I hope it brings you some of the joy it’s brought me. 😊

Python syntax hacks

bidict used to support (ab)using a specialized form of Python’s slice syntax for getting and setting keys by value:

>>> element_by_symbol = bidict(H='hydrogen')
>>> element_by_symbol['H']  # [normal] syntax for the forward mapping
'hydrogen'
>>> element_by_symbol[:'hydrogen']  # [:slice] syntax for the inverse (no longer supported)
'H'

See this code for how this was implemented, and #19 for why this was dropped.

Code structure

bidicts come in every combination of mutable, immutable, ordered, and unordered types, implementing Python’s various relevant collections interfaces as appropriate.

Factoring the code to maximize reuse, modularity, and adherence to SOLID design principles (while not missing any chances for special-case optimizations) has been one of the most fun parts of working on bidict.

To see how this is done, check out this code:

Data structures are amazing

Data structures are one of the most fascinating and important building blocks of programming and computer science.

It’s all too easy to lose sight of the magic when having to implement them for computer science courses or job interview questions. Part of this is because many of the most interesting real-world details get left out, and you miss all the value that comes from ongoing, direct practical application.

Bidict shows how fundamental data structures can be implemented in Python for important real-world usage, with practical concerns at top of mind. Come to catch sight of a real, live, industrial-strength linked list in the wild. Stay for the rare, exotic bidirectional mapping breeds you’ll rarely see at home. [1]

[1]

To give you a taste:

A regular bidict encapsulates two regular dicts, keeping them in sync to preserve the bidirectional mapping invariants. Since dicts are unordered, regular bidicts are unordered too. How should we extend this to implement an ordered bidict?

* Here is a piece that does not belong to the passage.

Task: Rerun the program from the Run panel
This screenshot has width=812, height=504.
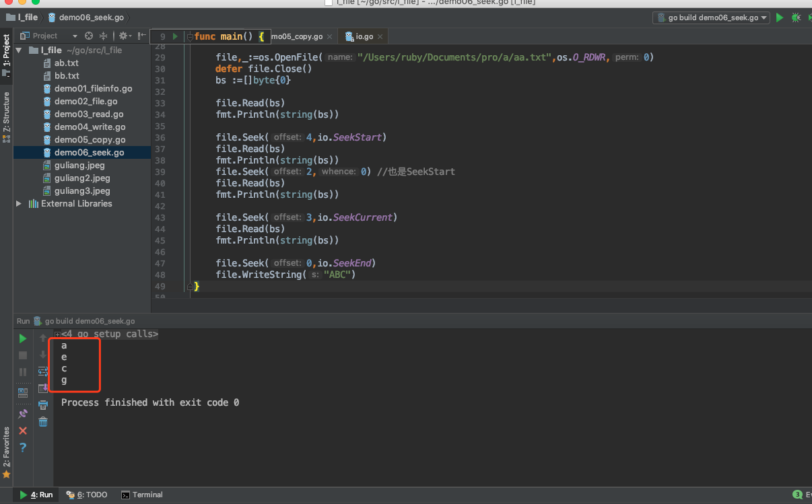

We’ll still need two backing mappings to store the forward and inverse associations. To store the ordering, we use a (circular, doubly-) linked list. This allows us to e.g. delete an item in any position in O(1) time.

Interestingly, the nodes of the linked list encode only the ordering of the items; the nodes themselves contain no key or value data. The two backing mappings associate the key and value data with the nodes, providing the final pieces of the puzzle.

Can we use dicts for the backing mappings, as we did for the unordered bidict? It turns out that dicts aren’t enough—the backing mappings must actually be (unordered) bidicts themselves!

Check out _orderedbase.py to see this in action.

Property-based testing is revolutionary

When your automated tests run, are they only checking the test cases you happened to hard-code into your test suite? How do you know these test cases aren’t missing some important edge cases?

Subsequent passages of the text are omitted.